# Stored dataset items

+===+

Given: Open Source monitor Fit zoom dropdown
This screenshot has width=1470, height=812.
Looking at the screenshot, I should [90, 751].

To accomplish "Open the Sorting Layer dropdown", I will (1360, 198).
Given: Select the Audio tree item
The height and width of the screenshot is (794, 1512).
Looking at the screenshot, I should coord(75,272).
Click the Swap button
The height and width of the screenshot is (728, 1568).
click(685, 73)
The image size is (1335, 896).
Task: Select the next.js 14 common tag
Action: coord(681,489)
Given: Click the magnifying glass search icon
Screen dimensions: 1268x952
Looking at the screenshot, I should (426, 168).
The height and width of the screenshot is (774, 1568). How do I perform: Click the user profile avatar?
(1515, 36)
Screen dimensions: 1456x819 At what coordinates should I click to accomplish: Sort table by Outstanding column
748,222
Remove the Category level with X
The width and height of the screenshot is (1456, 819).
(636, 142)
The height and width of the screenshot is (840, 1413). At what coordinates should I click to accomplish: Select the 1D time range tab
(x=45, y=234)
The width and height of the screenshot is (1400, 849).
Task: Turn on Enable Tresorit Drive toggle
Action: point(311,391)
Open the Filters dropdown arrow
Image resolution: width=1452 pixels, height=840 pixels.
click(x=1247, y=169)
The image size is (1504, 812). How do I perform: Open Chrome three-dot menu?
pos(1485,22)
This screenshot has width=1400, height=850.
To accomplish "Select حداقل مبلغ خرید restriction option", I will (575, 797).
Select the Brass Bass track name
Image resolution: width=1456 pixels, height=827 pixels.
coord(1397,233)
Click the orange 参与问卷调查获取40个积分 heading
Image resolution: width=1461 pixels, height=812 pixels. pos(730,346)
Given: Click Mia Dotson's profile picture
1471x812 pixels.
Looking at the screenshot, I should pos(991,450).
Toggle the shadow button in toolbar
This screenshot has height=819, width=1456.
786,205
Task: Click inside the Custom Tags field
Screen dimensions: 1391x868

+===+

# To do
Repeat the whole of the data above exactly as it appears.

# Result for this task
Given: Open Source monitor Fit zoom dropdown
This screenshot has width=1470, height=812.
Looking at the screenshot, I should [90, 751].

To accomplish "Open the Sorting Layer dropdown", I will (1360, 198).
Given: Select the Audio tree item
The height and width of the screenshot is (794, 1512).
Looking at the screenshot, I should coord(75,272).
Click the Swap button
The height and width of the screenshot is (728, 1568).
click(685, 73)
The image size is (1335, 896).
Task: Select the next.js 14 common tag
Action: coord(681,489)
Given: Click the magnifying glass search icon
Screen dimensions: 1268x952
Looking at the screenshot, I should (426, 168).
The height and width of the screenshot is (774, 1568). How do I perform: Click the user profile avatar?
(1515, 36)
Screen dimensions: 1456x819 At what coordinates should I click to accomplish: Sort table by Outstanding column
748,222
Remove the Category level with X
The width and height of the screenshot is (1456, 819).
(636, 142)
The height and width of the screenshot is (840, 1413). At what coordinates should I click to accomplish: Select the 1D time range tab
(x=45, y=234)
The width and height of the screenshot is (1400, 849).
Task: Turn on Enable Tresorit Drive toggle
Action: point(311,391)
Open the Filters dropdown arrow
Image resolution: width=1452 pixels, height=840 pixels.
click(x=1247, y=169)
The image size is (1504, 812). How do I perform: Open Chrome three-dot menu?
pos(1485,22)
This screenshot has width=1400, height=850.
To accomplish "Select حداقل مبلغ خرید restriction option", I will (575, 797).
Select the Brass Bass track name
Image resolution: width=1456 pixels, height=827 pixels.
coord(1397,233)
Click the orange 参与问卷调查获取40个积分 heading
Image resolution: width=1461 pixels, height=812 pixels. pos(730,346)
Given: Click Mia Dotson's profile picture
1471x812 pixels.
Looking at the screenshot, I should pos(991,450).
Toggle the shadow button in toolbar
This screenshot has height=819, width=1456.
786,205
Task: Click inside the Custom Tags field
Screen dimensions: 1391x868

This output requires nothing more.